After the performance we sat around and discussed whom we would least like to be stuck in a lift.  It didn’t take us long to decide that, given we were talking about all eternity; even your best friends would drive you to distraction. Trapped on my own for all eternity, I would drive myself mental too! Writers such as Sartre, Beckett, Ionesco, Camus, to name a few, have been hailed as being great thinkers, philosophers and intellectuals, regaled for their exploration of the human condition. I don’t think so. Here’s what I think really happened:

One rainy Sunday afternoon, in the dingiest corner of a shabby cafĂ© on the Left Bank of Paris, Sartre, Beckett, Camus and their cronies gathered for their usual antics. Endless Gauloises were smoked, whilst they tried to impress the waitress by knocking back shots of Absinthe. Several rounds later, real conversation was getting a little tricky, so Jean-Paul (the reputation of being a brooding intellectual misery-guts is totally unfounded) initiated a little drinking game. Previous endeavours include ‘Polovember’ in which participants must wear the same polo neck sweater and oversized coat for the entire month of November. This time, the game was about with whom they would least like to be trapped in a lift. Most folks would have the chat, go home, have a cup of tea, and think no more of it. Not them. They decided to write plays to demonstrate the point. Sartre produced ‘No Exit’, whilst Beckett trumped him by producing not one, but two plays about being trapped with a grumpy old grouch for eternity, hence ‘Endgame’ and “Waiting for Godot’. Conveniently enough, for ones who spent their lives in a red wine and cigarette smoke haze, their plays didn’t really require much of a set or many props, save the odd pair of old boots, a couple of dustbins or a door.

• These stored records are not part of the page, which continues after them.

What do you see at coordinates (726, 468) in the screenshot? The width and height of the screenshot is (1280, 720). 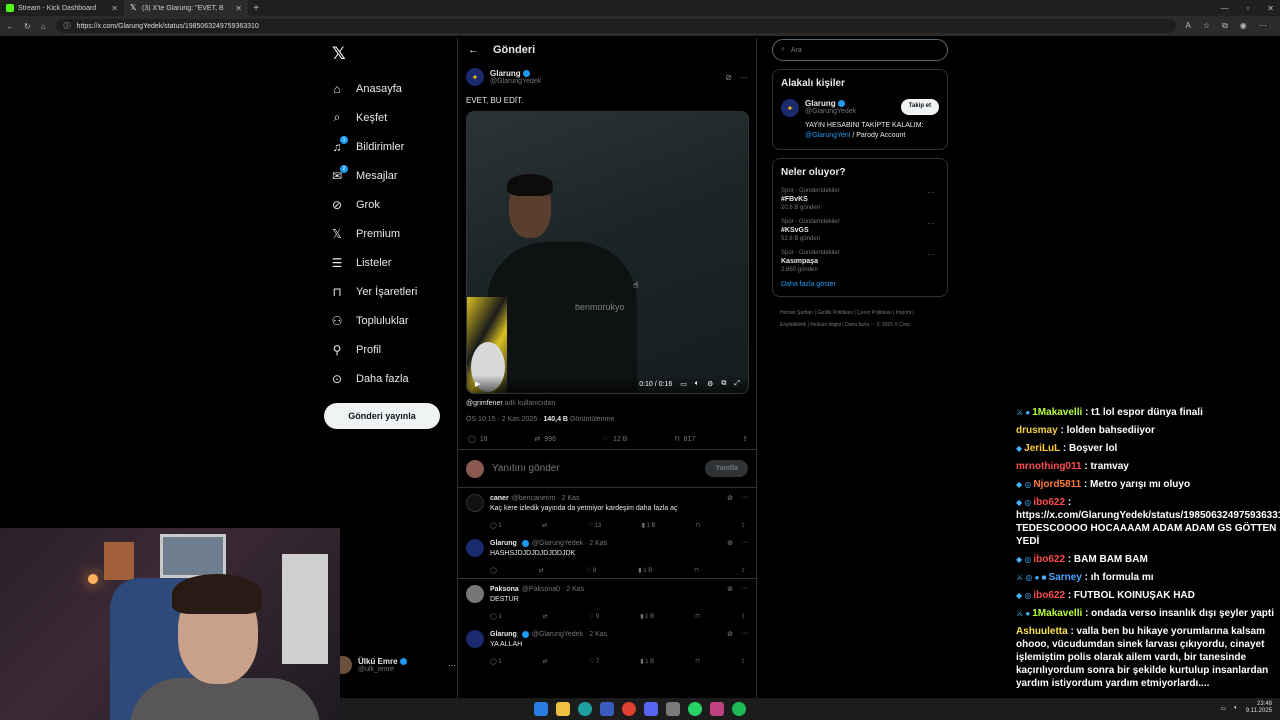 I see `reply-submit-button: Yanıtla` at bounding box center [726, 468].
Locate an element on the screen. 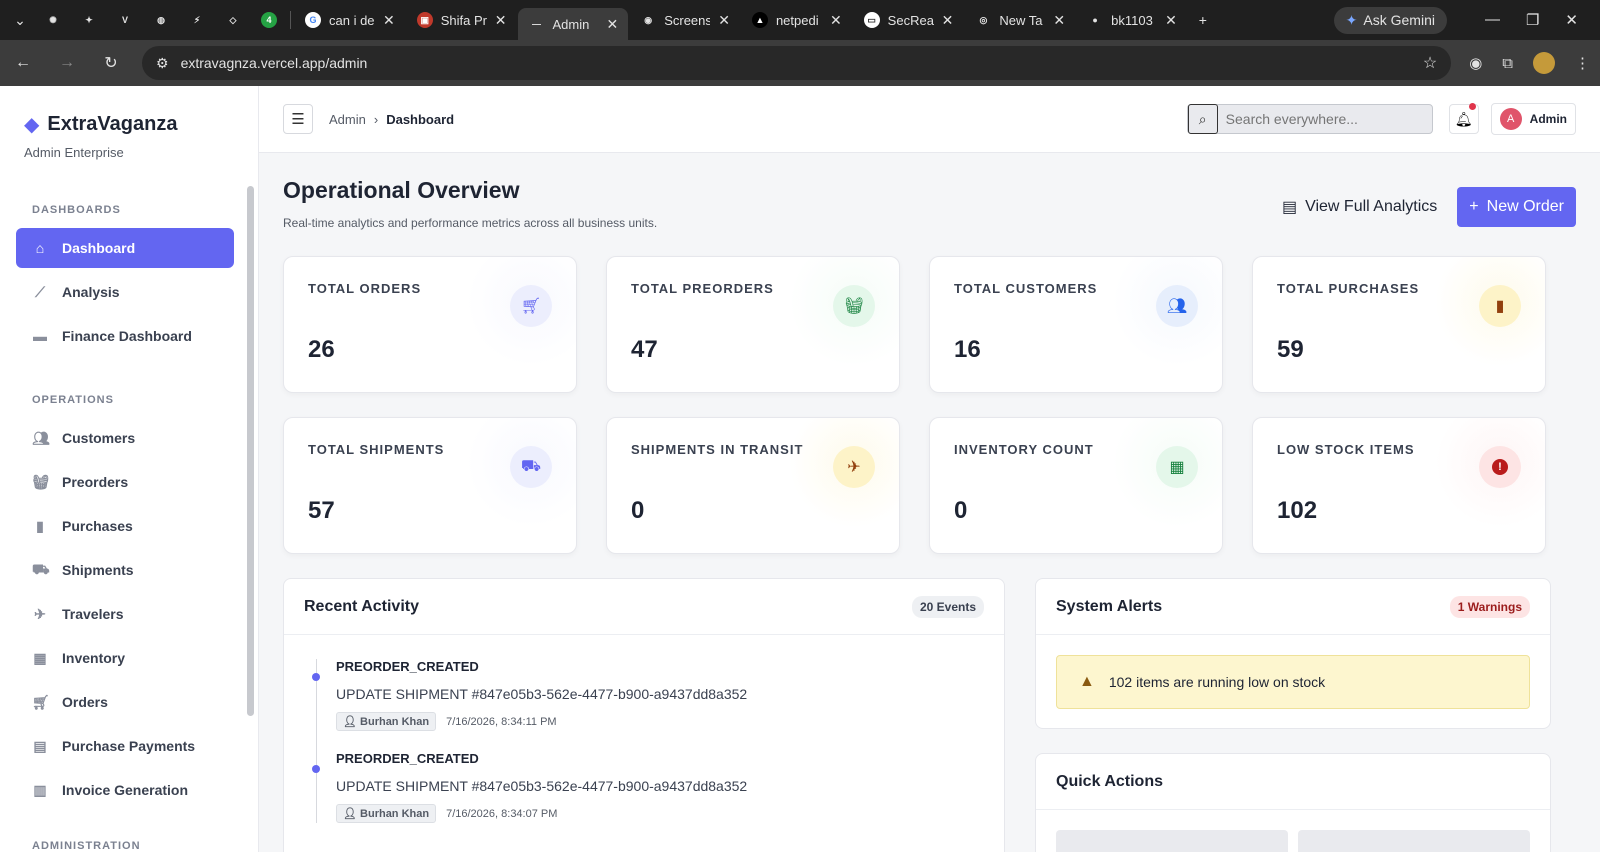 The image size is (1600, 852). browser-menu-icon: ⋮ is located at coordinates (1582, 63).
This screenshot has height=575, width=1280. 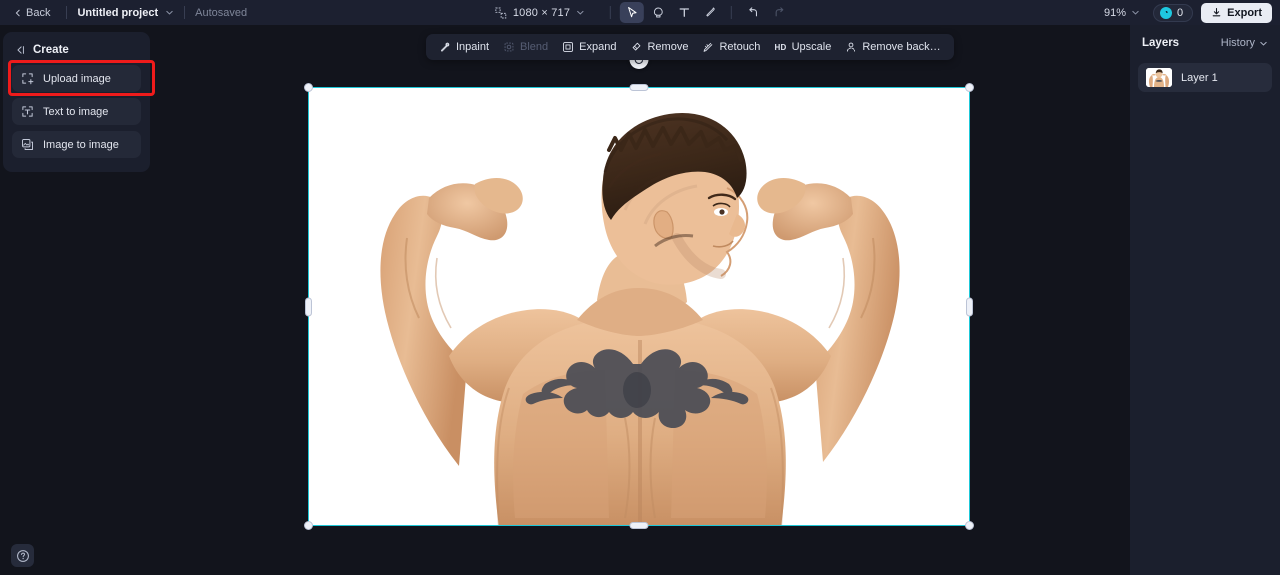 What do you see at coordinates (1174, 12) in the screenshot?
I see `credits-badge: ◔ 0` at bounding box center [1174, 12].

If you would like to write an existentialist play of your own, follow my simple formula.

Characters: Keep it simple – two main protagonists, preferably old, with a few cameo visitors
Plot: Don’t bother. Stop being so conventional, will you? OK, if you insist, two characters bicker and occasionally a visitor will pass by to provoke and antagonise them further
Set and props: Whatever you have lying around – a broken clock will have the critics chirping on about the symbolism of eternity and despair for a while.

Now if you excuse me, I’m off to write an existential play of my own, which will explore human will, subversion, choices and the conformity of society. Once again it’s based on a drinking game and is called ‘Shag, Marry, Shove’!